The Geraldine Fibbers

Butch

Butch

 Label :     Virgin 
 Sortie :    mardi 01 juillet 1997 
 Format :  Album / CD  Vinyle   

(L'auteur de cette chronique est un chieur qui ne veut pas noter la musique. Par défaut, il met 20/20 partout et cette note n'engage que ceux qui veulent la prendre au sérieux)

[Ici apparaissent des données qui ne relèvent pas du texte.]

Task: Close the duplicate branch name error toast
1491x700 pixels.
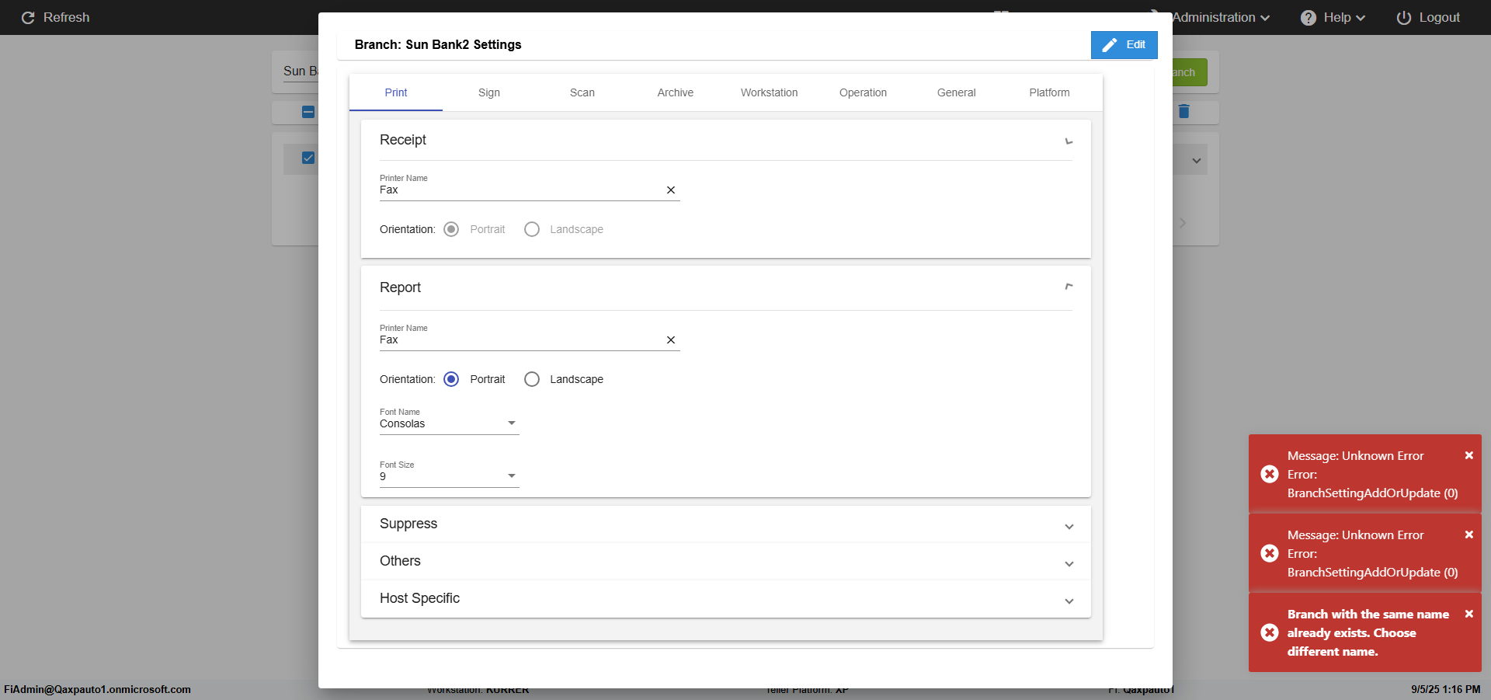Action: (x=1469, y=615)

Dans la liste des malades mentaux qui ont mélangé ce que Nick Tosches appelle les racines tordues du rock'n'roll (la country donc) avec l'esprit chahuteur du punk, et que d'aucuns ont rangé sous l'étiquette un peu fourre-tout de cowpunk, je vous demande d'accueillir les panachés Geraldine Fibbers (panachés comme dans "pleins de panache", pas comme dans "de la bière sans alcool").
C'est pas un nouveau groupe. On peut même malheureusement dire que c'est un groupe défunt, mais ils ont eu tellement peu d'impact que je suis obligé de vous parler d'eux comme s'il s'agissait de nouveaux venus. Je vais aussi être obligé de racoler un peu et de faire feu de tout bois pour appâter le chaland : les faits d'arme qui suivent incluent de manière indistincte des projets qu'ils ont faits avant et après les Geraldine Fibbers.
Le groupe est donc composé de Carla Bozulich (Evangelista, Ethyl Meatplow, une carrière solo chez Constellation Records et des apparitions chez Mike Watt, Lydia Lunch, Xiu Xiu...), Nels Cline (guitariste soliste chez Wilco, collaborateur plus ou moins régulier de Lee Ranaldo et Thurston Moore), la violoniste Jessy Greene (Jayhawks, collaboratrice occasionnelle entre autres de Foo Fighters, Joseph Arthur et Wilco notamment sur la fan fave "Jesus, Etc"), Kevin Fitzgerald (qui a un temps joué avec les Circle Jerks c'est vous dire s'il est punk) et William Tutton à la contrebasse/basse (dont je ne sais rien d'autre mais vous auriez tort de le sous-estimer pour autant, il est redoutablement solide).

Les présentations à travers le temps étant faites, revenons au présent. Nous sommes en 1997 (#narrationéclatée #christophernolan). Deux ans plus tôt, un line-up légèrement différent a déjà commis un très bon premier album, Lost Somewhere Between the Earth and My Home, enregistré par Steve Fisk (CV premium, cf. wikipedia svp) pour Virgin, qui a eu son petit succès d'estime critique mais qui a pas vraiment cartonné. Ptet qu'ils se disent à ce moment là qu'ils vont enfin réussir à sortir la tête du panier alt-country des années 90, ça l'histoire ne le dit pas, je spécule à mort.
En tout cas, ce qui est sûr, c'est qu'ils remettent le couvert pour Butch donc, et toujours avec Steve Fisk à la console. Et mazette quel couvert. Pour peu qu'on aime tout ce qui est noisy/punk et la nébuleuse country/roots, ce qu'on peut entendre sur Butch tient du prodige. Un groupe qui braille, qui larsène, qui matraque. Un groupe qui respecte et qui malmène la musique ricaine d'autrefois. Un canasson avec une pédale de disto a la place de chaque sabot. Mais il n'y a pas que du galop, loin de là. La monture sait aussi ménager son cavalier. Ca yodèle, ça sussurre, ça presque pedalsteele, ça violonise.
Et au final, on se retrouve avec quoi ? Avec un vrai tube power-country ("California Tuffy"), une excellente reprise de Can par ci ("You Doo Right"), une ou deux furies hillbilly noise par là ("Toybox", "I Killed the Cuckoo"), du tradi composé sur mesure ("Pet Angel", "Folks Like Me"), quelques cotonneuses ballades électriques pour se pendre à un pylône ("Butch", "The Dwarf Song", "Heliotrope") et puis tout le reste, une flopée de bonnes chansons inclassables à vous empêcher de dormir tellement c'est happant.

Voilà, dans ma malle à souvenirs, cette mésestimée musique de bouseux à crête est un de ceux qui me tient le plus chaud. J'espère que cette chronique au goût de Dr Pepper et de maïs fumant ruisselant de beurre convaincra quelques audacieux de donner une chance à leurs chansons.